2. A grid plate as defined in claim 1, wherein webs, separated from one another, are located at all nodal points.

3. A grid plate as defined in claim 1, wherein a web is located at each alternate nodal point.

4. A grid plate as defined in claim 1, in which the webs have a star-shape corresponding to a slope of the cell walls at the nodal point.

5. A grid plate as defined in claim 4, in which a connecting contour between the arms of star-shaped webs is concave.

6. A grid plate as defined in claim 5 wherein a web projecting beyond a cell contour is provided on every second cell on the periphery of the plate, the webs interlocking with the projecting webs of an adjacent plate.

7. A grid plate as defined in claim 4, wherein webs, separated from one another, are located at all nodal points.

8. A grid plate as defined in claim 4, wherein a web is located at each alternate nodal point.

9. A grid plate as defined in claim 4 wherein a web projecting beyond a cell contour is provided on every second cell on the periphery of the plate, the webs interlocking with the projecting webs of an adjacent plate.
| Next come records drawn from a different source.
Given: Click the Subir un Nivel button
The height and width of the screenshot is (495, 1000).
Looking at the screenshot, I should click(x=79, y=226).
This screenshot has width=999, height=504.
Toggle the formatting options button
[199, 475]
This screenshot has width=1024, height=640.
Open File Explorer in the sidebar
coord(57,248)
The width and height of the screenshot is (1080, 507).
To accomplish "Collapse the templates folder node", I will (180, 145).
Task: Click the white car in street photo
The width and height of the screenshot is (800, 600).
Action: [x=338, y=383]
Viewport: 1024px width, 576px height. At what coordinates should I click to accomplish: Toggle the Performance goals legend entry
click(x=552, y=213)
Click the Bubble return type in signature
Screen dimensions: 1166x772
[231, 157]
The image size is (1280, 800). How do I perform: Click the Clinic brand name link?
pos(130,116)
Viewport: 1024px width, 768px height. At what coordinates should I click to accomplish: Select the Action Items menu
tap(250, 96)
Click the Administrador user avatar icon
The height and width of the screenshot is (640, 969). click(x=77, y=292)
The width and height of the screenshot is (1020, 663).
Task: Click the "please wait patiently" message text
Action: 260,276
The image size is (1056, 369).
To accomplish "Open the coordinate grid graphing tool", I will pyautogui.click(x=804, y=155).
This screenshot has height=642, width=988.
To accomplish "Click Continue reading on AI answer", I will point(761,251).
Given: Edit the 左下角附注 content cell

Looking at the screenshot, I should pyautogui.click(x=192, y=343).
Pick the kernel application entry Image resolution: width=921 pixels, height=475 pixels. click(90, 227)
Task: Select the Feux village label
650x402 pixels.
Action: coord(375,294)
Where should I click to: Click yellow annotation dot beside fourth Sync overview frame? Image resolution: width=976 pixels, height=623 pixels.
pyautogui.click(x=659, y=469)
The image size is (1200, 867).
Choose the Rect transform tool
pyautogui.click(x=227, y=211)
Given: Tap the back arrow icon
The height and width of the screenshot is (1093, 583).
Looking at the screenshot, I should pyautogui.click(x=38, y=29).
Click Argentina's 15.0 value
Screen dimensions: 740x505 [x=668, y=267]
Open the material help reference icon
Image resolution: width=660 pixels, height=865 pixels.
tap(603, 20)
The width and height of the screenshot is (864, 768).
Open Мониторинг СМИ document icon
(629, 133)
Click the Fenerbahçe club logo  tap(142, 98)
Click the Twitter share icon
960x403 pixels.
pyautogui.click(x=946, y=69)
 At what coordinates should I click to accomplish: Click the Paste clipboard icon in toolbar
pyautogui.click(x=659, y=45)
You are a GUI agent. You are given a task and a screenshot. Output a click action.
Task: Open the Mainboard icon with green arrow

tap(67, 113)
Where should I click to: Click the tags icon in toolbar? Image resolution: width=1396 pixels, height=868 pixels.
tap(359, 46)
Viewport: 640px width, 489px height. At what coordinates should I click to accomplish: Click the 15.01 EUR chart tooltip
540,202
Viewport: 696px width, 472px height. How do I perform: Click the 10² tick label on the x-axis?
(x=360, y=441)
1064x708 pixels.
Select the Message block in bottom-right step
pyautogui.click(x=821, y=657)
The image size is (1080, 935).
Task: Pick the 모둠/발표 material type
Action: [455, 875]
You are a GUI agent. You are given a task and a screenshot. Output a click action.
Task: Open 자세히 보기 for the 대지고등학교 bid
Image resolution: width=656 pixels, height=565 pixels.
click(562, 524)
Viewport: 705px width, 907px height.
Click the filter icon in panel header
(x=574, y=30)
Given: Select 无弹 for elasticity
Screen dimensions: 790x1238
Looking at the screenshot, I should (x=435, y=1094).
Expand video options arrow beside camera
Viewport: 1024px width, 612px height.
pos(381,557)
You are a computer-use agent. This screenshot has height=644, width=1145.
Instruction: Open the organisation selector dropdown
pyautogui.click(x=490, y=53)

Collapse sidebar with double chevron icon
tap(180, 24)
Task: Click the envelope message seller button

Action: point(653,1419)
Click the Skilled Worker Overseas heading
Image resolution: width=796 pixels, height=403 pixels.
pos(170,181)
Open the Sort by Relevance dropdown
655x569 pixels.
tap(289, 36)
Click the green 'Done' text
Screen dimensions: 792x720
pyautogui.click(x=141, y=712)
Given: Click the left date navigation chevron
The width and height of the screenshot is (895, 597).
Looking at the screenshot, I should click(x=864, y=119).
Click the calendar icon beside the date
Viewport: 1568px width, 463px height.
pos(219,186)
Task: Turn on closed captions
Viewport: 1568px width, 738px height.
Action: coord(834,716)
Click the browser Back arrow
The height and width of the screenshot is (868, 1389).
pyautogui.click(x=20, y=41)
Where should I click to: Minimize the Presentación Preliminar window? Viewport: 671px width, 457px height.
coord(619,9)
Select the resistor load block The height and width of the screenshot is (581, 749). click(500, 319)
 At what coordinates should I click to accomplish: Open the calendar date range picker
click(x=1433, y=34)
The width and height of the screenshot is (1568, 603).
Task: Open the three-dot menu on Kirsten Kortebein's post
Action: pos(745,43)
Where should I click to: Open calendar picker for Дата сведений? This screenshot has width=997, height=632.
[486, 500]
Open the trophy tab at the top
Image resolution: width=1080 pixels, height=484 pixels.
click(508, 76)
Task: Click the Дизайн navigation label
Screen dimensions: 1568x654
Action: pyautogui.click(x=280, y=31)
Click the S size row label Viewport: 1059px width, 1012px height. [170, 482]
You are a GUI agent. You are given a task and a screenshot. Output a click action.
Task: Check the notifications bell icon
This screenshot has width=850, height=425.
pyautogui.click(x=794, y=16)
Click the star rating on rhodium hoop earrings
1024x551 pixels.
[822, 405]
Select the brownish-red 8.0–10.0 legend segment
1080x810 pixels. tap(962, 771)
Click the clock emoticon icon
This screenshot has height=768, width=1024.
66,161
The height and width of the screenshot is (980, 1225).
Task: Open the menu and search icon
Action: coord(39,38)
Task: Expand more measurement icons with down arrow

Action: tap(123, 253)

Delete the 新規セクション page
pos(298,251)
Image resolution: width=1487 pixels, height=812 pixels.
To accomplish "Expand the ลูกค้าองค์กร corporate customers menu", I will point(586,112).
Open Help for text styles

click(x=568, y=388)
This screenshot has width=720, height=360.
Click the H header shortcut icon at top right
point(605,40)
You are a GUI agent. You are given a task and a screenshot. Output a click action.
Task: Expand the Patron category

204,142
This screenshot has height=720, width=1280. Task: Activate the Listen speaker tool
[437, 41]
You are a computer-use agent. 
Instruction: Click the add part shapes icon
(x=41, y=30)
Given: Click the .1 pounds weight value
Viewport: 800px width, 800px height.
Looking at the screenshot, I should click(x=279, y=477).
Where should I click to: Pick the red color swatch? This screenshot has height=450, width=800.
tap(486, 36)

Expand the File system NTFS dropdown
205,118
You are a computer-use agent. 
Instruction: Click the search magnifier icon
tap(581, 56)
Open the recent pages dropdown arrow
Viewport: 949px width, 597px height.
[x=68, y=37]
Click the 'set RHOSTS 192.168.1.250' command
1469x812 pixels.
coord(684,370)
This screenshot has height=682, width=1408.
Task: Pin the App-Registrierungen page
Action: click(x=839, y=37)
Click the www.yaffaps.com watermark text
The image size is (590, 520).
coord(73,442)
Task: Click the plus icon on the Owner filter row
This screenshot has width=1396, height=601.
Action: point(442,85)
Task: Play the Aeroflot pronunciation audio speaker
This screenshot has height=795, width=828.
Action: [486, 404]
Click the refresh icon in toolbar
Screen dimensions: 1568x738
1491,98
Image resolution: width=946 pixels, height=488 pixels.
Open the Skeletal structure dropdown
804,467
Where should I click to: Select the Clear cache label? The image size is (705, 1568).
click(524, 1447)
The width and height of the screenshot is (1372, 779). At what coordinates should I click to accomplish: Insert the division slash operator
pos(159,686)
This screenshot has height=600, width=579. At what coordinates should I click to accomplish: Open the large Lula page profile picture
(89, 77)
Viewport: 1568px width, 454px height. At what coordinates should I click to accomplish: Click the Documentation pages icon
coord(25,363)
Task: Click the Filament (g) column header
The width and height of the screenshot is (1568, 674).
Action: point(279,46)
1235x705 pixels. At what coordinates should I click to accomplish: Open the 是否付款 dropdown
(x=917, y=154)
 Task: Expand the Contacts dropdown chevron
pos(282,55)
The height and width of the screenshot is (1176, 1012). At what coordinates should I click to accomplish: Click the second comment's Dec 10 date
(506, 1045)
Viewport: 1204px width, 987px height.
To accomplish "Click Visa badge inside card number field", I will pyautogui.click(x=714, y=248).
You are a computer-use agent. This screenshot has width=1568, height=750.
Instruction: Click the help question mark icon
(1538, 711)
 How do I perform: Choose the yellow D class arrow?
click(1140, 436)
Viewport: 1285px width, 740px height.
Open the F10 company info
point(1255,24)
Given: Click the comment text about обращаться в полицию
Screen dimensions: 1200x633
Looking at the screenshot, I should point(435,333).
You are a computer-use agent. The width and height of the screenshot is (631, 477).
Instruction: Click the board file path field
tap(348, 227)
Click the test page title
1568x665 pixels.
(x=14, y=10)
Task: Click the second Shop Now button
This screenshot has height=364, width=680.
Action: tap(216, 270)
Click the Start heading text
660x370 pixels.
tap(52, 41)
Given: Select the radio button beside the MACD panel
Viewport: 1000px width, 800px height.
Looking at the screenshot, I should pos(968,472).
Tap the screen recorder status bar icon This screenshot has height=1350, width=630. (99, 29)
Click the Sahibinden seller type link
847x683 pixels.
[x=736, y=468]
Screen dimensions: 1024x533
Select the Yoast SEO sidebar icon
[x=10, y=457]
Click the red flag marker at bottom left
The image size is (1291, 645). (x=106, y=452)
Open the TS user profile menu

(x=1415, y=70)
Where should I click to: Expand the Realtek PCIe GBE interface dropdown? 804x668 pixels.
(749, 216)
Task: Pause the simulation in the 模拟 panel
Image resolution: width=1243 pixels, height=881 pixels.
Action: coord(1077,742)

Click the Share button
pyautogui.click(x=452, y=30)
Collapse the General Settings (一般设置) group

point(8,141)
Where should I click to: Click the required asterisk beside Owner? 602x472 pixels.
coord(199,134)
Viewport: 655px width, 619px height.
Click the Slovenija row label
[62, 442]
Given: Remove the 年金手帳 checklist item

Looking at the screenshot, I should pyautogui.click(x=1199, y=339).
10. A grid plate as defined in claim 1 in which the webs are strip-shaped and are arranged on the periphery of the plate.

11. A grid plate as defined in claim 10, wherein webs, separated from one another, are located at all nodal points.

12. A grid plate as defined in claim 10, wherein a web is located at each alternate nodal point.

13. A grid plate as defined in claim 10 wherein a web projecting beyond a cell contour is provided on every second cell on the periphery of the plate, the webs interlocking with the projecting webs of an adjacent plate.

14. A grid plate as defined in claim 1 wherein a web projecting beyond a cell contour is provided on every second cell on the periphery of the plate, the webs interlocking with the projecting webs of an adjacent plate.

15. A grid plate as defined in claim 14, wherein webs, separated from one another, are located at all nodal points.

16. A grid plate as defined in claim 14, wherein a web is located at each alternate nodal point.